Ingredients
Equipment
Method
Brown the beef and season
- Preheat oven to 375°F. Brown ground beef in a skillet over medium-high heat, breaking it into small pieces.
- Add taco seasoning and water to the browned beef, then simmer for 2 minutes while stirring. Turn off heat when the mixture looks evenly coated.
Assemble the layered casserole
- In a 9x13 inch baking dish, layer 2 cups of Fritos on the bottom. Press lightly so they form an even crunchy base.
- Spread the seasoned beef over the chips in an even layer. Make sure most of the chips are covered.
- Layer refried beans over the beef, spreading to cover. Aim for a consistent thickness so it bakes evenly.
- Mix diced tomatoes with green chiles and sour cream, then spread over the beans. Smooth the surface so the next layer clings well.
- Top with the remaining Fritos in an even layer. Leave little gaps so steam can escape while baking.
- Sprinkle shredded cheddar cheese over the top. Bake until the cheese is bubbly and lightly golden, 20-25 minutes at 375°F.
Finish and serve
- Remove from the oven and rest for 5 minutes. This helps the layers set so each slice holds together.
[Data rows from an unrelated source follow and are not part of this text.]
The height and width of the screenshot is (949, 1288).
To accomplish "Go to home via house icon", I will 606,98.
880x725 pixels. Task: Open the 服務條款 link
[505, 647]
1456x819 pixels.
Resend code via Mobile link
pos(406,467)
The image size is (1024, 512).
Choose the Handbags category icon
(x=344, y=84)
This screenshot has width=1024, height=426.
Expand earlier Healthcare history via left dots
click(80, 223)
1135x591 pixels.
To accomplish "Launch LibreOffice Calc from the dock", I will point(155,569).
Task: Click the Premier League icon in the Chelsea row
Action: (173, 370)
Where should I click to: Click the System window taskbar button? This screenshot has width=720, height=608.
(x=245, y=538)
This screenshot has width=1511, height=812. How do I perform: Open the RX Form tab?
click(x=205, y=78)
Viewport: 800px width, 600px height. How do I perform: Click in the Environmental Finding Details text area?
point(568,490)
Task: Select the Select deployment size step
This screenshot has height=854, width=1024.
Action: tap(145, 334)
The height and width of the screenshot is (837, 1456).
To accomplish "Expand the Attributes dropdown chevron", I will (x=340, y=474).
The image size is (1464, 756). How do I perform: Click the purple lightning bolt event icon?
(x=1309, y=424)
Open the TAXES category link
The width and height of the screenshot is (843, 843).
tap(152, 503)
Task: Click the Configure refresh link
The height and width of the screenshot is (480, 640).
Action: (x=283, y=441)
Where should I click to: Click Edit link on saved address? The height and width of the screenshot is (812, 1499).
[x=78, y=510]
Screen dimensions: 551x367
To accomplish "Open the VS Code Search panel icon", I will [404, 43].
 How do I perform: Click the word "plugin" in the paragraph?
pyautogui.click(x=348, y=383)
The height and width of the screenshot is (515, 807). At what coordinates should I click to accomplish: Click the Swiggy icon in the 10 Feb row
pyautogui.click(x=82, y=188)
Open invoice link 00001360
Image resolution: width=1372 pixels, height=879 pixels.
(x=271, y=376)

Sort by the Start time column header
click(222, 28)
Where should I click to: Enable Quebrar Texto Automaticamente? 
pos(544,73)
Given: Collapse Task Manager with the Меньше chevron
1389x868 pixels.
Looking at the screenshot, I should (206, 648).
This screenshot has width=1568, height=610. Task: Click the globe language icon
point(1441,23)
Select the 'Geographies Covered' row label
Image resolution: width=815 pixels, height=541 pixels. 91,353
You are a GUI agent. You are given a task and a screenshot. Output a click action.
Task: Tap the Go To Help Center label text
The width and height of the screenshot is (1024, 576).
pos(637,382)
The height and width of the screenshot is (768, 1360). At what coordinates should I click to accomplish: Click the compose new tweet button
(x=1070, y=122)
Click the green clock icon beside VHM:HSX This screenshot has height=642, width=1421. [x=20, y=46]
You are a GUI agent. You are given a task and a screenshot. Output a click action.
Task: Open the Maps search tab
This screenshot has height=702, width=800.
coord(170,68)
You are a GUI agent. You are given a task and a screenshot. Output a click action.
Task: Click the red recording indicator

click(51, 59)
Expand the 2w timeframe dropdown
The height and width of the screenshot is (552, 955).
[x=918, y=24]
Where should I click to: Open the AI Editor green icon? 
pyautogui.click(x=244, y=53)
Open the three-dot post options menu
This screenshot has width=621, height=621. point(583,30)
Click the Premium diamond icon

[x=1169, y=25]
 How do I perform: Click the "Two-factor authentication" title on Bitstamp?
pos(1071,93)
- Garnish with diced jalapeños and fresh cilantro before serving. Sprinkle on top while warm for maximum fresh flavor.
Notes
For clean layers, rest the casserole 5 minutes before serving, then scoop with a spatula so the bottom chips don’t break. Refrigerate leftovers in a covered container up to 3-4 days; reheat in the oven at 350°F until warmed through (add a splash of water if the top seems dry). Freezing isn’t recommended because the Fritos texture can soften. For a lighter option, use reduced-fat cheddar and light sour cream.